1998 Student-Faculty Fellows: Kalamazoo College
Survey of Buddhist Practices and Tenets of Lay Women in the Metropolitan Area of Colombo
Mentor: Carol S. Anderson, Religion
Student: Karen Elizabeth Stoll, Anthropology, ’98
There are three basic areas into which my research can be organized. First is the amount of variation in Buddhist practices among perceptions of the significance of ritual to Buddhist life. Second, it appears to be the case that women are far more involved in Buddhist rituals than are men. This is common claim, and my research indicates support for this finding. The third area that I examined regards the status of women within Buddhism. The majority of women I interviewed stated that they considered women to be equal to men within Buddhism, but then qualified that statement later on in my interviews. I believe this research was successful and at the same time I realized that there is a great deal more work to be done to gain a broader understanding of women’s roles within Sinhalese Buddhist life in Sri Lanka.
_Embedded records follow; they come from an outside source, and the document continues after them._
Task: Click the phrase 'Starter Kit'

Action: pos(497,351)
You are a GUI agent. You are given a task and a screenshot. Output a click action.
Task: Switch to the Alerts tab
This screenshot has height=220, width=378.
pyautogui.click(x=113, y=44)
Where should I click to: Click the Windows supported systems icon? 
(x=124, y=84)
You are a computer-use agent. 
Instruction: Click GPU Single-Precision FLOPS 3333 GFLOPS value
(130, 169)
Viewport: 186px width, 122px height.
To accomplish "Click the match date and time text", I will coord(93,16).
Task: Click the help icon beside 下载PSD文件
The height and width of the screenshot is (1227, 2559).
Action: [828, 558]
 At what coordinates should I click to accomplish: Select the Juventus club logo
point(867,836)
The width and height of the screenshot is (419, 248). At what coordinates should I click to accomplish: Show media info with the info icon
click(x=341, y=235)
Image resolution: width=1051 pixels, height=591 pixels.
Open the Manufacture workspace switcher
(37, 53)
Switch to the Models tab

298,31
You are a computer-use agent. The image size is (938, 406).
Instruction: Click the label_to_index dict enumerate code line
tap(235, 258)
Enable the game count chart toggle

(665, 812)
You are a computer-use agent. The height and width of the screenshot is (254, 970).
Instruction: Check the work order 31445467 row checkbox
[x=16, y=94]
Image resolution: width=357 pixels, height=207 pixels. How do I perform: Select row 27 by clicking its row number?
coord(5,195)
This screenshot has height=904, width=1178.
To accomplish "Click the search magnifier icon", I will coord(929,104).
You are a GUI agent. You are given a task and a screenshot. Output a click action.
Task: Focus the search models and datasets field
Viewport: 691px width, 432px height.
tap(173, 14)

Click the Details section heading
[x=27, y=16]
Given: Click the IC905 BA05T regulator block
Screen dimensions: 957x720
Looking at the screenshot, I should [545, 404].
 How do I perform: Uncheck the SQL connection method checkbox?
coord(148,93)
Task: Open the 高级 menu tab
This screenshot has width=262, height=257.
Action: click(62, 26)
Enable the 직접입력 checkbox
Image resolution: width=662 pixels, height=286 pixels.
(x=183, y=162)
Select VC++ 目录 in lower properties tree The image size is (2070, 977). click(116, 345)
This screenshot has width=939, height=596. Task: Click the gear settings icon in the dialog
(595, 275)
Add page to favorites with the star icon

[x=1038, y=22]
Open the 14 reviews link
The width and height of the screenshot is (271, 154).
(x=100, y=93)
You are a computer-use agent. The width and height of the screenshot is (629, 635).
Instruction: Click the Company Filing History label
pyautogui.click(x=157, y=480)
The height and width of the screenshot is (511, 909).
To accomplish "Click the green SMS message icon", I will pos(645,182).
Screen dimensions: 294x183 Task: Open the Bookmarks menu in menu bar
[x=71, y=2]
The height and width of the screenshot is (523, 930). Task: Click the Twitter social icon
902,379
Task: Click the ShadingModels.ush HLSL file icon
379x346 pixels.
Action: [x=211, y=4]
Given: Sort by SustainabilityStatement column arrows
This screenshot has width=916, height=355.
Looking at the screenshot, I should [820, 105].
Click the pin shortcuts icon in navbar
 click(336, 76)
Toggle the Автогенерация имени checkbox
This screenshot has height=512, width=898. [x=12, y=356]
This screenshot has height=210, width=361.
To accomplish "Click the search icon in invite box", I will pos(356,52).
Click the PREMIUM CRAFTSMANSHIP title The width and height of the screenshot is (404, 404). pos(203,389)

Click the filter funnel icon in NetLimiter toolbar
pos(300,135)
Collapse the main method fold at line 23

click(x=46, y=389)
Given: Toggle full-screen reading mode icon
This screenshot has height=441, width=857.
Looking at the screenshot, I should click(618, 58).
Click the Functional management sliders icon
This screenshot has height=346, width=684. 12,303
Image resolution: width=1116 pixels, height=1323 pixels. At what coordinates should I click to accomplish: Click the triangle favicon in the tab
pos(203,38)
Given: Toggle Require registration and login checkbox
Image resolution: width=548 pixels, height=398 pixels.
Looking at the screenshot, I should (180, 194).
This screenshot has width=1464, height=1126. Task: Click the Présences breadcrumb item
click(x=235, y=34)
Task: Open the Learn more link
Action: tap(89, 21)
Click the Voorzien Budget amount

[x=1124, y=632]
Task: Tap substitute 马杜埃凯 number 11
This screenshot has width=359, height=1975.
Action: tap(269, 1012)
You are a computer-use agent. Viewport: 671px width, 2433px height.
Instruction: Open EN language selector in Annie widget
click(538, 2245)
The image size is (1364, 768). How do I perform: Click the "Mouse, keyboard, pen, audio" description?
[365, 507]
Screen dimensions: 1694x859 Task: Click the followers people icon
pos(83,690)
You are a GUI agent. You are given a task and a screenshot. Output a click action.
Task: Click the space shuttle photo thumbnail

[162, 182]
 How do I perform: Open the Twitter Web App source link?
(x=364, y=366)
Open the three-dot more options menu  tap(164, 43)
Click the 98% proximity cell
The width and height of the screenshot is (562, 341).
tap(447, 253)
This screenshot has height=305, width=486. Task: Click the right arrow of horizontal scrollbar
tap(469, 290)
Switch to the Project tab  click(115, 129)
The projects that we undertook were rather different in nature, and there were varying degrees of success. Anderson was able to complete what she wanted to get done, although there are always more things that one wishes one could do. She found several manuscripts of the text she is working on, visited a number of temples in search of other manuscripts, and, as she half-expected, the manuscripts had long since disappeared. Nonetheless, the work had to be done and she was able to gather enough information to continue working on the project full time upon her return. She also had opportunity to do work in other areas, which was pleasantly unexpected. Stoll, too, accomplished most, but not all, of what she had planned to do.
The best thing about this trip from our point of view is that Stoll learned to love the country, the people, and the culture. She got to know it in such a way that distinguished her from other tourists – always a good thing – and by the time she left, was able to pick up on the nuances and the subtle aspects of life in Sri Lanka. The project needs to be written up but the work that we did was solid and, at times, provided unanticipated insights.
I was able to attend a number of religious celebrations and rituals myself, which was very helpful in gaining some more objective insights into the practices. There are some interesting discrepancies between what the women stated about their religious lives and what they actually do. On the whole however, I believe that this research was successful and, at the same time, that there is much more research to be done in order to gain a broader understanding of women’s roles within the Buddhist life in Sri Lanka.
At this stage, it is difficult to assess the trip beyond an initial “it was great!” Anderson returned at the end of August and Stoll returned a few days later, after spending some time in India.